= Task prompt =
Only lines with the word "agent" are needed; collect each of them from the listing below.
(Data supplied Opens)
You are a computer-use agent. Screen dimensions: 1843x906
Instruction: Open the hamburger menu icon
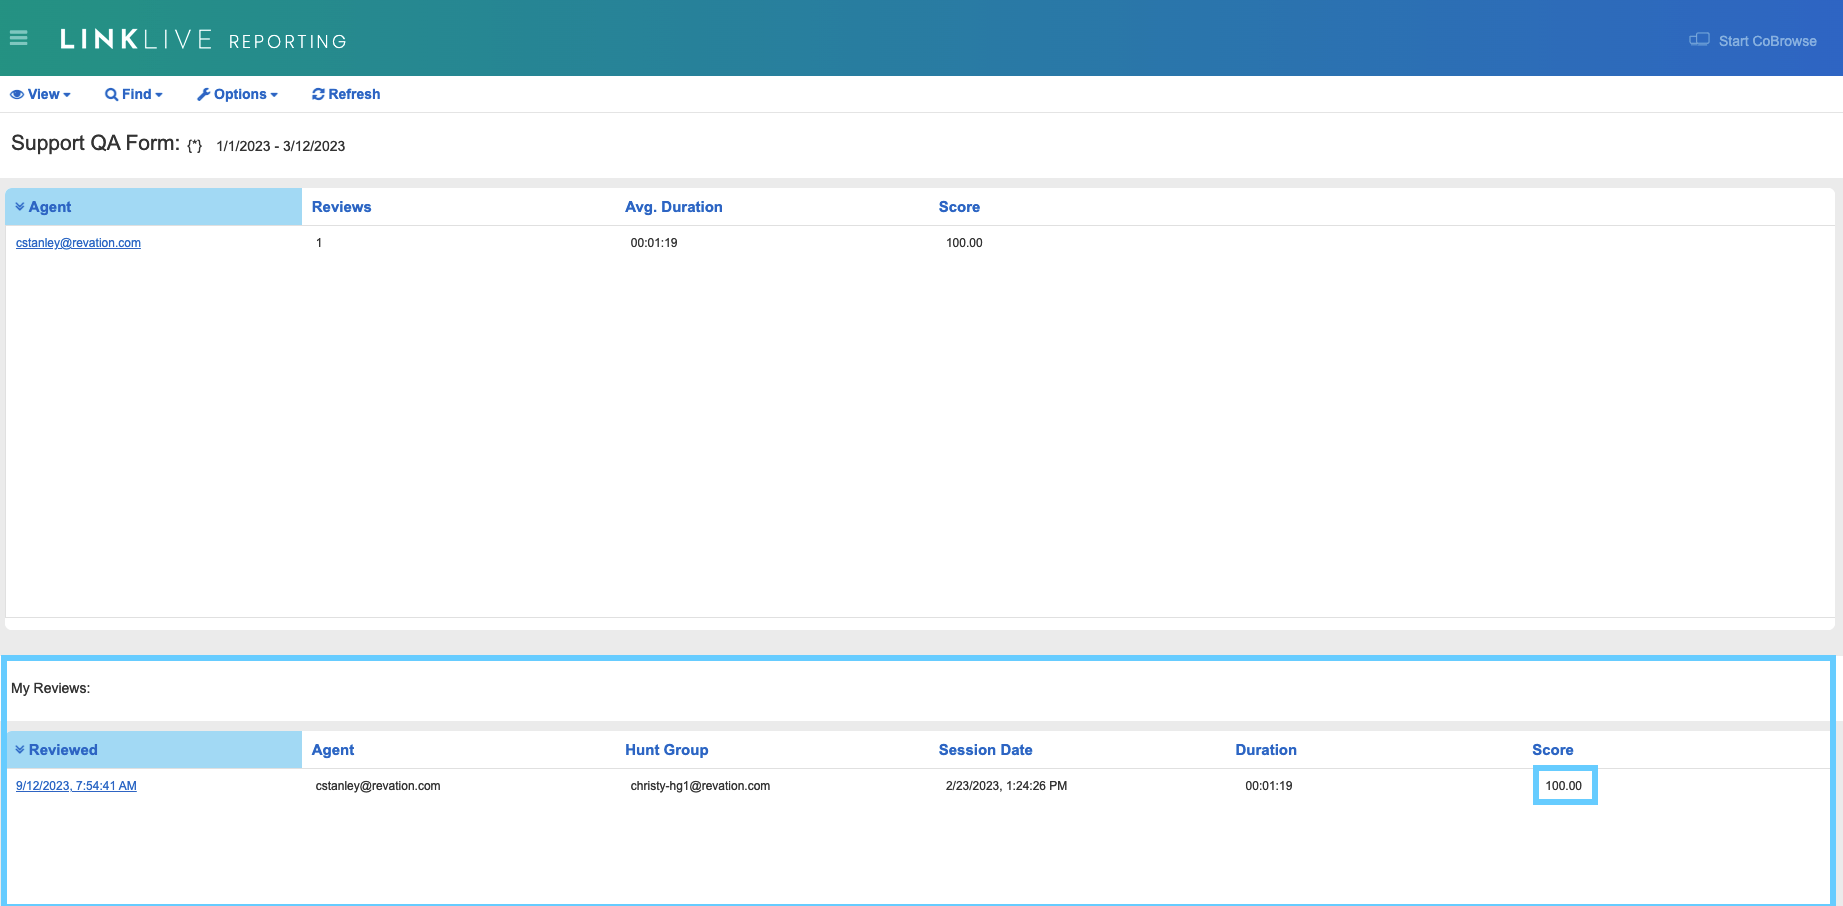click(18, 39)
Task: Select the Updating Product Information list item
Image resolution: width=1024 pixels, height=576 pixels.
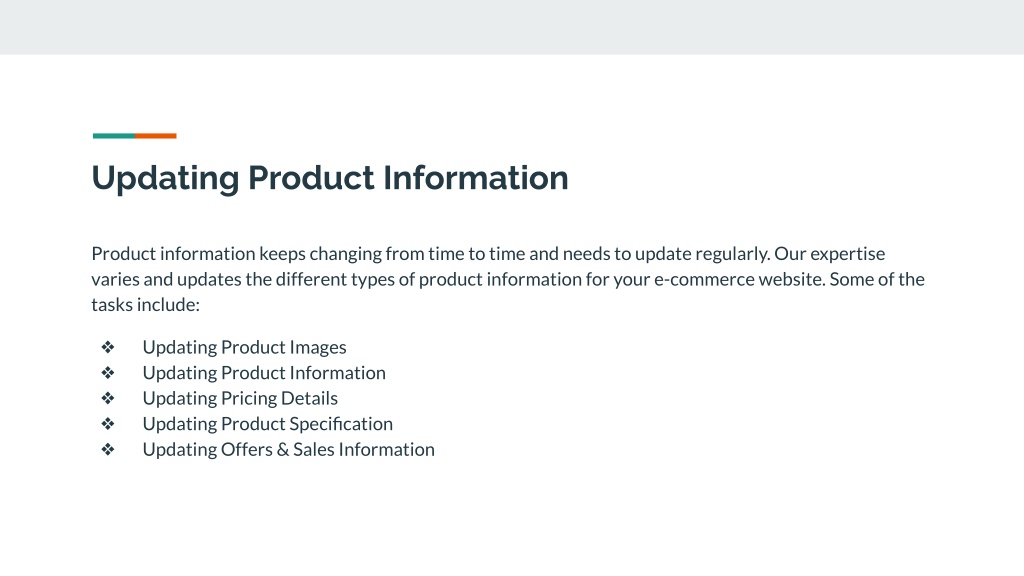Action: 264,373
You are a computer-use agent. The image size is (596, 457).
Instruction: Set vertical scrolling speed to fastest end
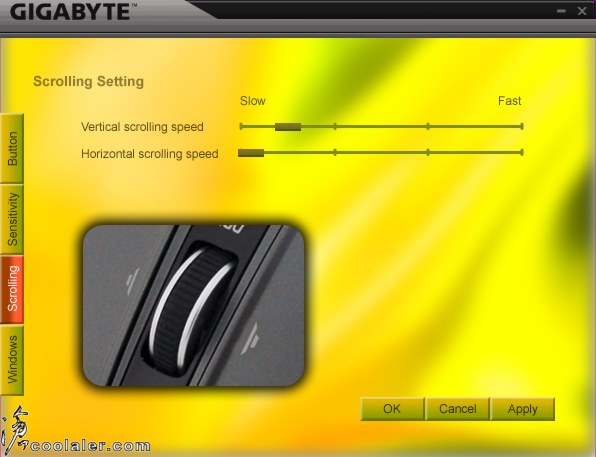pyautogui.click(x=522, y=126)
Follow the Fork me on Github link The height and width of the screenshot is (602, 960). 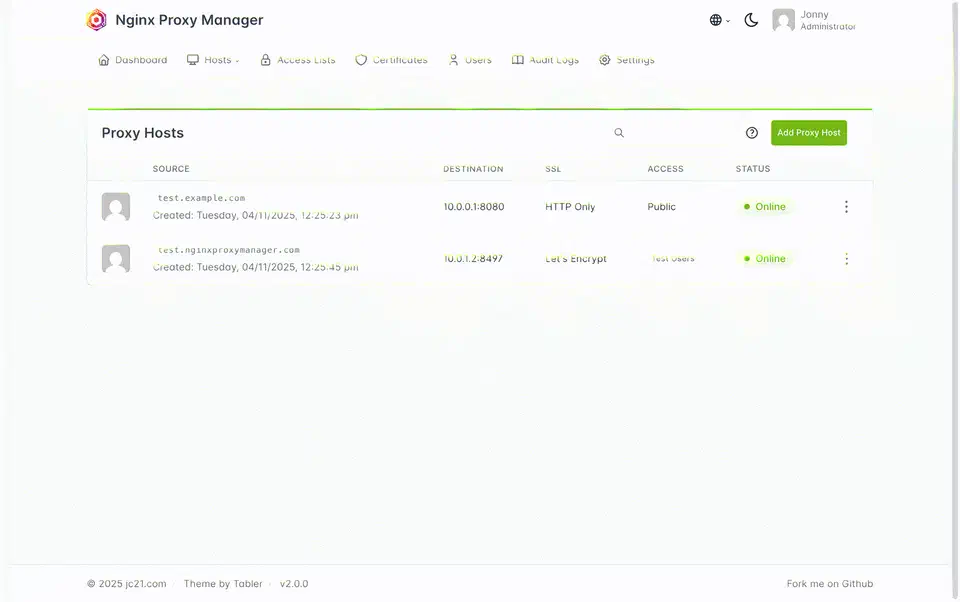tap(829, 583)
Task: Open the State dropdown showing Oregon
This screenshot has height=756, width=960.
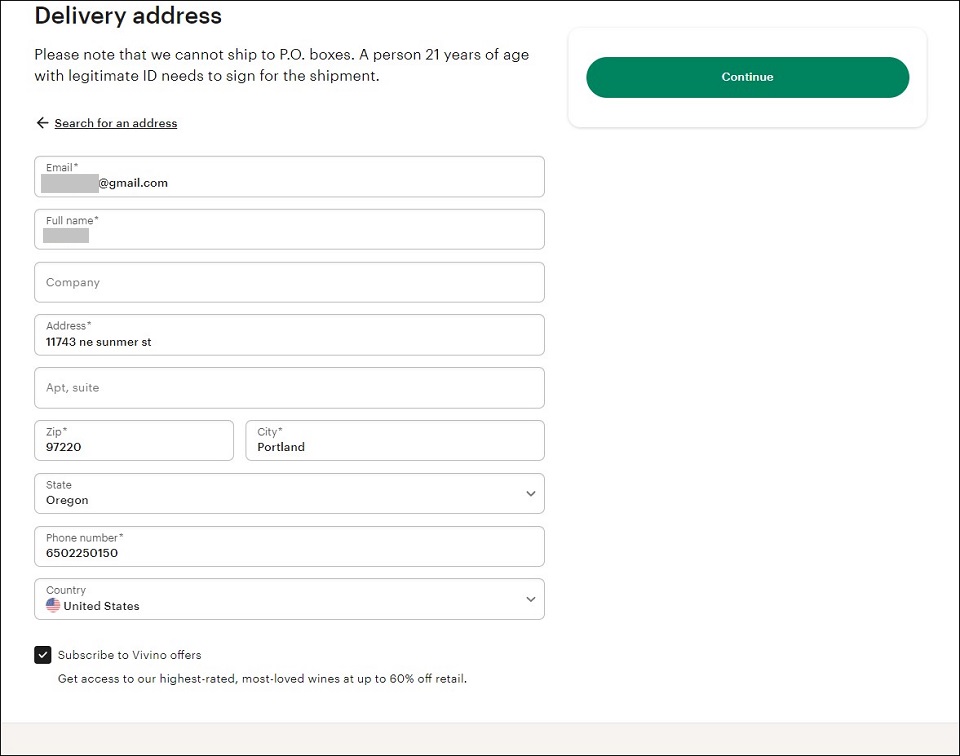Action: (x=289, y=493)
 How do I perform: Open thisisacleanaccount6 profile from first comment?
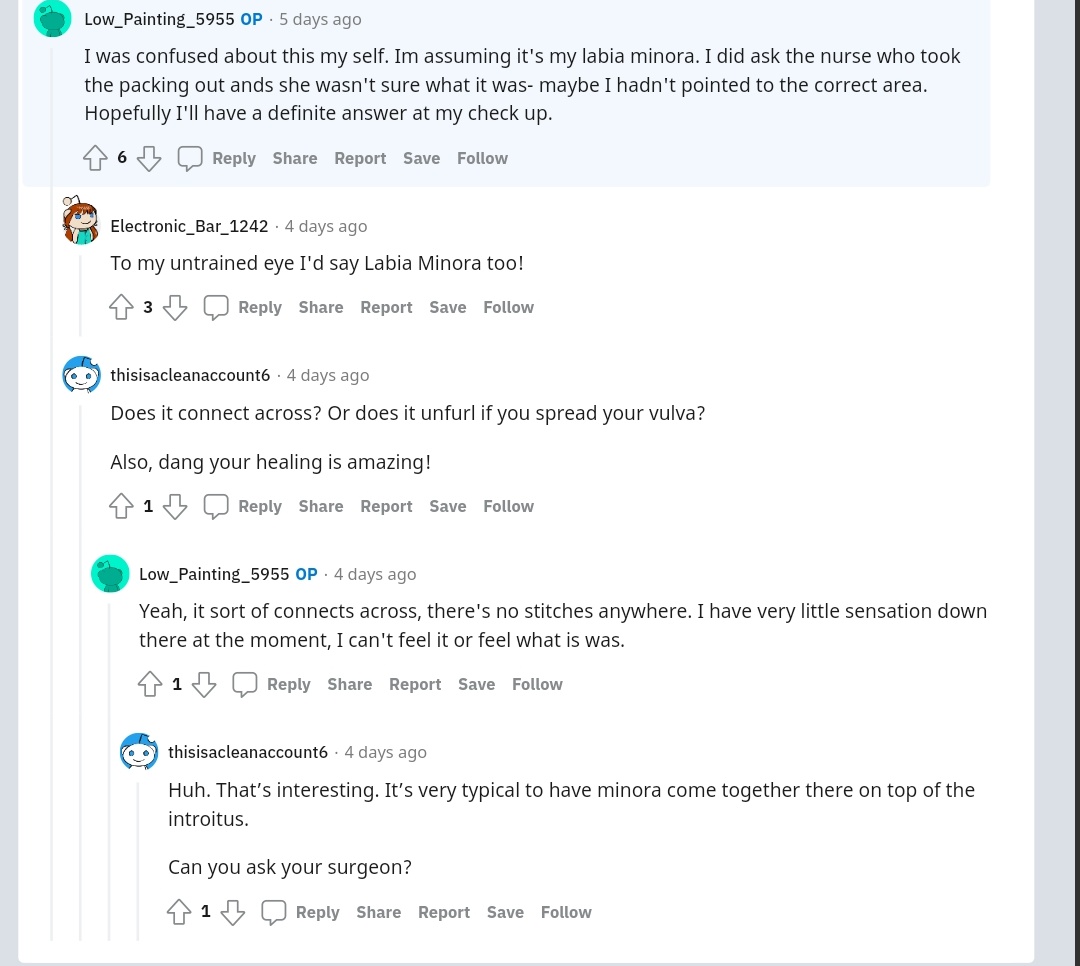[190, 375]
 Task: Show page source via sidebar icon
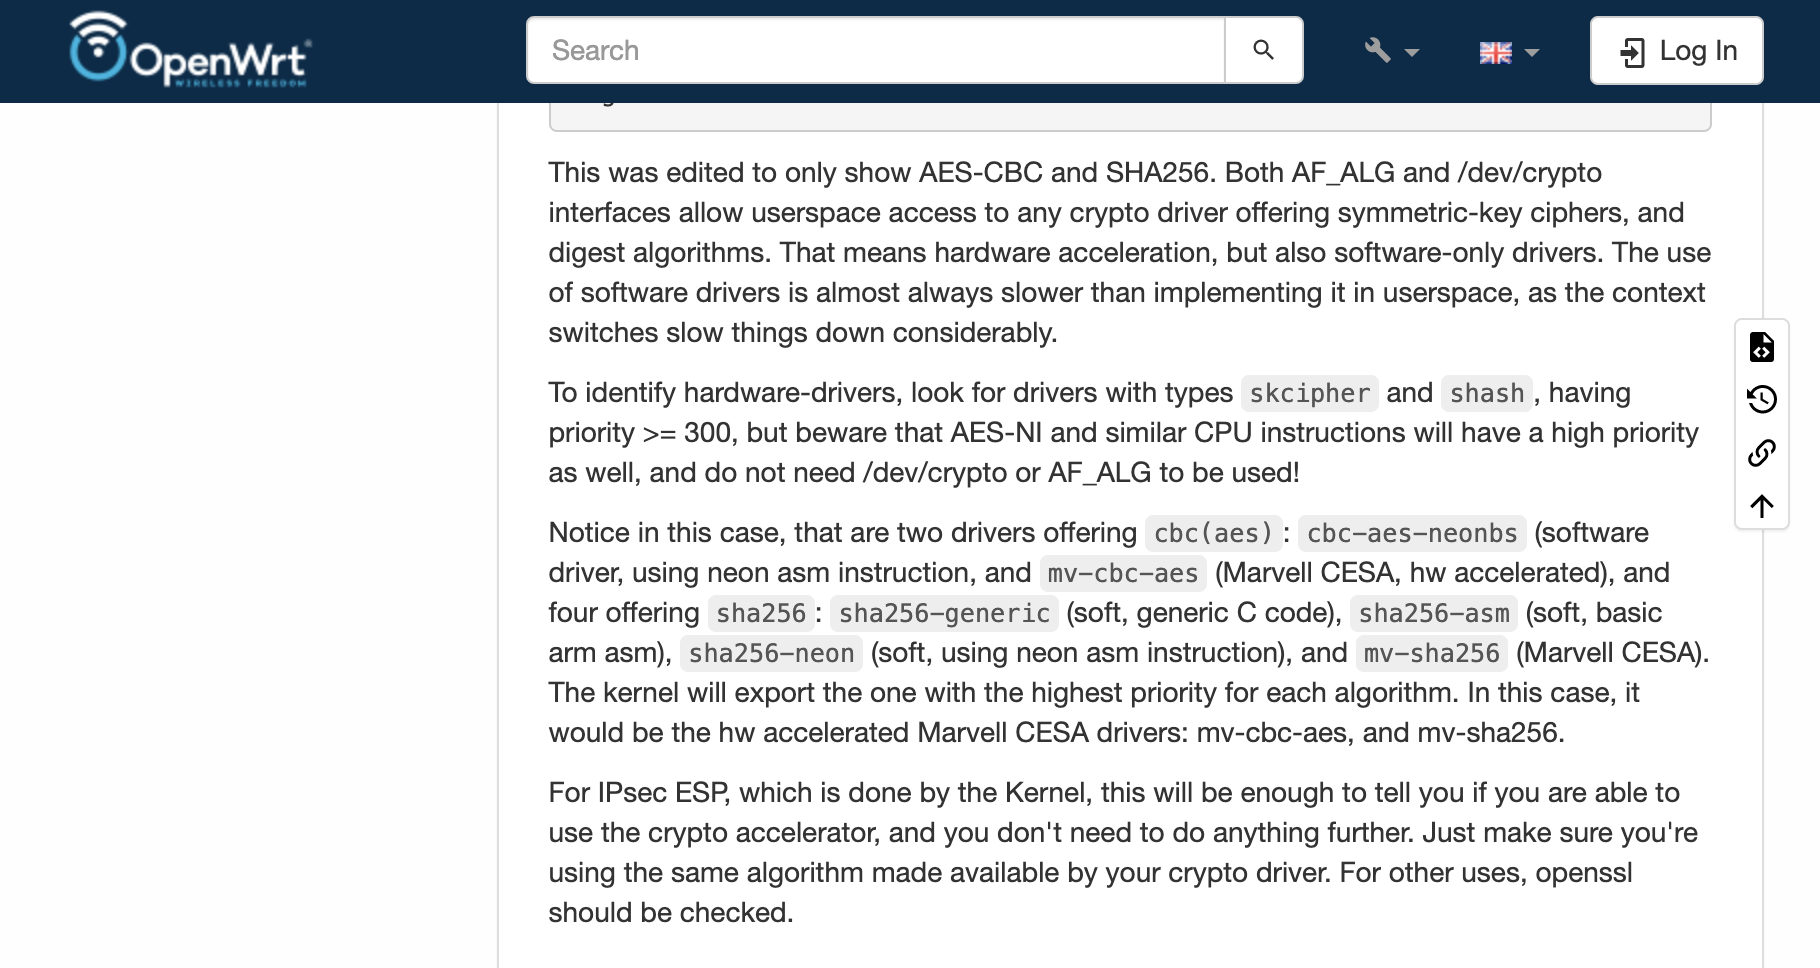point(1762,347)
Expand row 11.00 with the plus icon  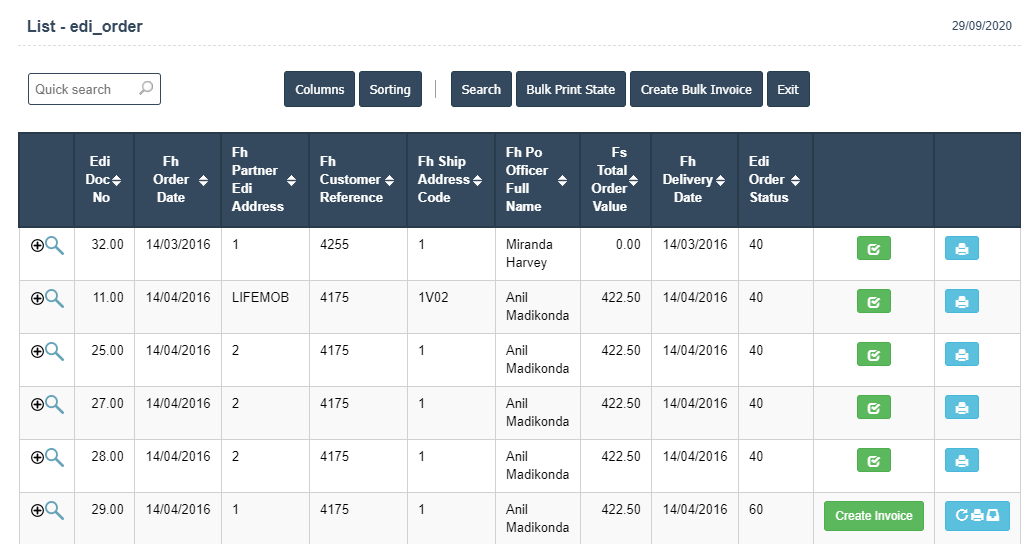click(x=37, y=298)
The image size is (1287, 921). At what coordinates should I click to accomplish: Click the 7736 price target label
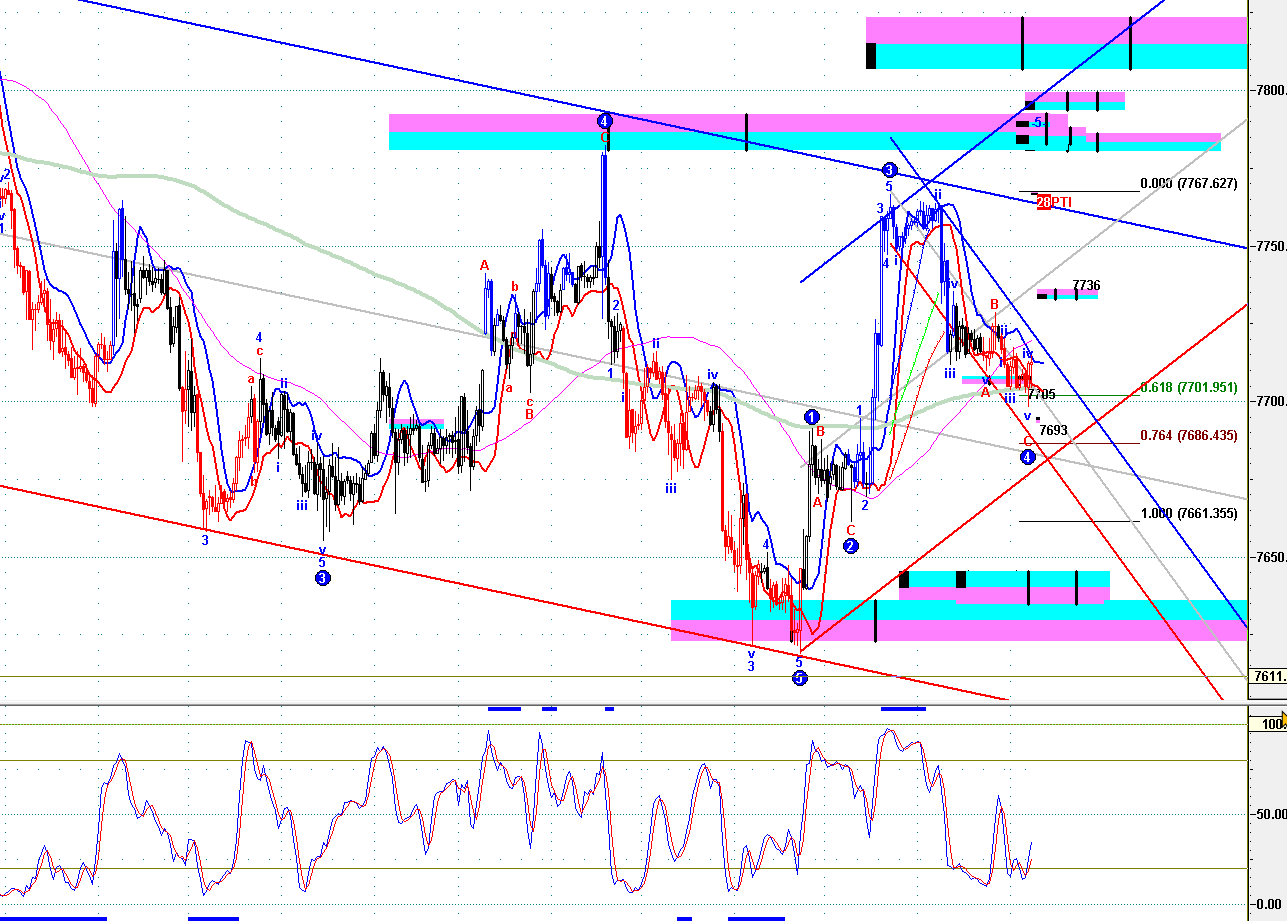coord(1086,285)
(Data supplied Closes)
= Output for this task =
You are a computer-use agent. Screen dimensions: 1843x906
You are a computer-use agent. The image size is (596, 457).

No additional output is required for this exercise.